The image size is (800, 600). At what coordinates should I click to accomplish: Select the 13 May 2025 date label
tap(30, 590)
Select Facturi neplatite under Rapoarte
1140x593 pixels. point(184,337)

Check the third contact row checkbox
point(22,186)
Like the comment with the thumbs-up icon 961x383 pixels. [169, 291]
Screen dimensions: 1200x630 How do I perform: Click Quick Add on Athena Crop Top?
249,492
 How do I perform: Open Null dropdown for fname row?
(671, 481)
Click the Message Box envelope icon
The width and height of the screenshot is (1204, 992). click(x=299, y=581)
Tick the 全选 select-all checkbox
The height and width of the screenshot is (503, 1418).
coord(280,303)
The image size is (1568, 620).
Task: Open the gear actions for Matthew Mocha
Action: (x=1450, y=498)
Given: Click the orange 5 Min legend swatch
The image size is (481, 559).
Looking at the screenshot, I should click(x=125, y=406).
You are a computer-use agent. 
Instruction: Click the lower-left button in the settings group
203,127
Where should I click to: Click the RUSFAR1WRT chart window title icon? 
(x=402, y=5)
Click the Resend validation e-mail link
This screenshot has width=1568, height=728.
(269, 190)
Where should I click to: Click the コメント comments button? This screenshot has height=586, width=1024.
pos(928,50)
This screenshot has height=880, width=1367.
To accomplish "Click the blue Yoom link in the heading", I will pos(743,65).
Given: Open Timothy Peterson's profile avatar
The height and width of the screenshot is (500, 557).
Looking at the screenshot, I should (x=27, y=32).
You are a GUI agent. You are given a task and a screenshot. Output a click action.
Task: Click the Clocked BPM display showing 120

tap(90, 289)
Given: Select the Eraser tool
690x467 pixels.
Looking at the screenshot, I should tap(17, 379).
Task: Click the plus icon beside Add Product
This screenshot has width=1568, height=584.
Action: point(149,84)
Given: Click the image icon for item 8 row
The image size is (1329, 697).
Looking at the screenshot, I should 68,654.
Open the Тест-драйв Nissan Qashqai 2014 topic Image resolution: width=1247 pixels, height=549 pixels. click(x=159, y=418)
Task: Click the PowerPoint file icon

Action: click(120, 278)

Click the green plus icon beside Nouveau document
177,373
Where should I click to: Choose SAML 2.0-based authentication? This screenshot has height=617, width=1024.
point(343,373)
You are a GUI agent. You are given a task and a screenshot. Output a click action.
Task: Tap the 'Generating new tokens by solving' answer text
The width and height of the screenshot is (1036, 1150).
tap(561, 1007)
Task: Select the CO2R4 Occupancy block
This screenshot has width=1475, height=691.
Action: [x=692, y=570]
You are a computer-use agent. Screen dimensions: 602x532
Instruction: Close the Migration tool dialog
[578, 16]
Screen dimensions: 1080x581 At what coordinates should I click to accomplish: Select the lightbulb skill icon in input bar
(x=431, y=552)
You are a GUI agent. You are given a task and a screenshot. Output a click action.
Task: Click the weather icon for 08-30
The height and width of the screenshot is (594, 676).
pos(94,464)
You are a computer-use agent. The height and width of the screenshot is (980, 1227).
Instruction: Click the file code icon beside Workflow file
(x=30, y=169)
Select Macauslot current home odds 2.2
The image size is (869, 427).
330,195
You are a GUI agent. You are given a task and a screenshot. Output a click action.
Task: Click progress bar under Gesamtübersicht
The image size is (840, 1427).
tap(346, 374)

☆ ☆ ☆ ☆ ☆

**Task brief:** However many lines the data holds, return each one exactly.

**Task response:**
The image size is (800, 600). At what coordinates should I click to accomplish: Select the 13 May 2025 date label
tap(30, 590)
Select Facturi neplatite under Rapoarte
1140x593 pixels. point(184,337)

Check the third contact row checkbox
point(22,186)
Like the comment with the thumbs-up icon 961x383 pixels. [169, 291]
Screen dimensions: 1200x630 How do I perform: Click Quick Add on Athena Crop Top?
249,492
 How do I perform: Open Null dropdown for fname row?
(671, 481)
Click the Message Box envelope icon
The width and height of the screenshot is (1204, 992). click(x=299, y=581)
Tick the 全选 select-all checkbox
The height and width of the screenshot is (503, 1418).
coord(280,303)
The image size is (1568, 620).
Task: Open the gear actions for Matthew Mocha
Action: (x=1450, y=498)
Given: Click the orange 5 Min legend swatch
The image size is (481, 559).
Looking at the screenshot, I should click(x=125, y=406).
You are a computer-use agent. 
Instruction: Click the lower-left button in the settings group
203,127
Where should I click to: Click the RUSFAR1WRT chart window title icon? 
(x=402, y=5)
Click the Resend validation e-mail link
This screenshot has width=1568, height=728.
(269, 190)
Where should I click to: Click the コメント comments button? This screenshot has height=586, width=1024.
pos(928,50)
This screenshot has height=880, width=1367.
To accomplish "Click the blue Yoom link in the heading", I will pos(743,65).
Given: Open Timothy Peterson's profile avatar
The height and width of the screenshot is (500, 557).
Looking at the screenshot, I should (x=27, y=32).
You are a GUI agent. You are given a task and a screenshot. Output a click action.
Task: Click the Clocked BPM display showing 120

tap(90, 289)
Given: Select the Eraser tool
690x467 pixels.
Looking at the screenshot, I should tap(17, 379).
Task: Click the plus icon beside Add Product
This screenshot has width=1568, height=584.
Action: point(149,84)
Given: Click the image icon for item 8 row
The image size is (1329, 697).
Looking at the screenshot, I should 68,654.
Open the Тест-драйв Nissan Qashqai 2014 topic Image resolution: width=1247 pixels, height=549 pixels. click(x=159, y=418)
Task: Click the PowerPoint file icon

Action: click(120, 278)

Click the green plus icon beside Nouveau document
177,373
Where should I click to: Choose SAML 2.0-based authentication? This screenshot has height=617, width=1024.
point(343,373)
You are a GUI agent. You are given a task and a screenshot. Output a click action.
Task: Tap the 'Generating new tokens by solving' answer text
The width and height of the screenshot is (1036, 1150).
tap(561, 1007)
Task: Select the CO2R4 Occupancy block
This screenshot has width=1475, height=691.
Action: [x=692, y=570]
You are a computer-use agent. Screen dimensions: 602x532
Instruction: Close the Migration tool dialog
[578, 16]
Screen dimensions: 1080x581 At what coordinates should I click to accomplish: Select the lightbulb skill icon in input bar
(x=431, y=552)
You are a GUI agent. You are given a task and a screenshot. Output a click action.
Task: Click the weather icon for 08-30
The height and width of the screenshot is (594, 676).
pos(94,464)
You are a computer-use agent. The height and width of the screenshot is (980, 1227).
Instruction: Click the file code icon beside Workflow file
(x=30, y=169)
Select Macauslot current home odds 2.2
The image size is (869, 427).
330,195
You are a GUI agent. You are given a task and a screenshot. Output a click action.
Task: Click progress bar under Gesamtübersicht
The image size is (840, 1427).
tap(346, 374)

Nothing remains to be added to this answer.